So why haven't we heard of him? Well, all this happened in Russia (where fantasy fiction reads you). It's a pleasure, then, to see such a huge name finally debut in English-speaking territories, and while a slow start and some weighty worldbuilding means the newly retitled Shadow Prowler doesn't put its best foot forward, ultimately, volume one of The Chronicles of Siala represents the tentative first steps of a potentially entertaining new voice in genre literature which I for one will read more of in the future - that is, as and when Night Watch translator Andrew Bromfield has worked his linguistic magic on the next novels in the trilogy.

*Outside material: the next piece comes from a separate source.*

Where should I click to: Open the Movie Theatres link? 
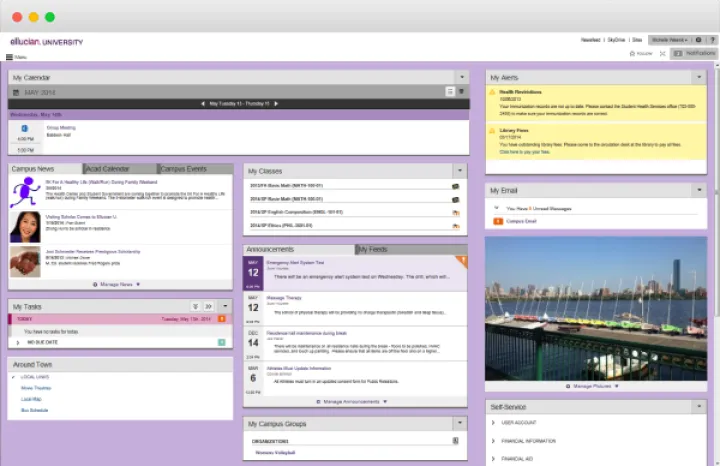pos(35,388)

Shadow Prowler begins with a sequence that will remind many readers of the early outings of Scott Lynch's gentleman thief Locke Lamora, in which Shadow Harold - the quirky anti-hero whose misadventures are the exclusive concern of this fiction - steals silently into the mansion of Avendoom's duke in order that he might five-finger the small, golden dog statuette he has been contracted to recover. But Harold's stealthy efforts are disturbed when the duke is murdered before his eyes by the Master, a mysterious antagonist who - though he remains unseen for the duration - lurks around the fringes of every evil act Harold encounters throughout Shadow Prowler.

After an exhilarating opening, however, Pehov's first novel mires itself in a dismaying mess of dense, derivative worldbuilding, with regular infodumps along the way for added value. There are gnomes, elves and orcs in the world of The Chronicles of Siala; goblins, dwarves, demons and dragons, too. Shadow Prowler seems determined in its first few chapters to introduce to its otherwise straightforward quest narrative nearly every fantasy cliché you can think to conjure up. That said, all the back-story serves some purpose, and you get the feeling the myriad races Pehov introduces will play a vastly larger part in the second and third parts of the series. Nevertheless, there are innumerable better ways to set the scene and establish a setting than by offering up scrolls of text.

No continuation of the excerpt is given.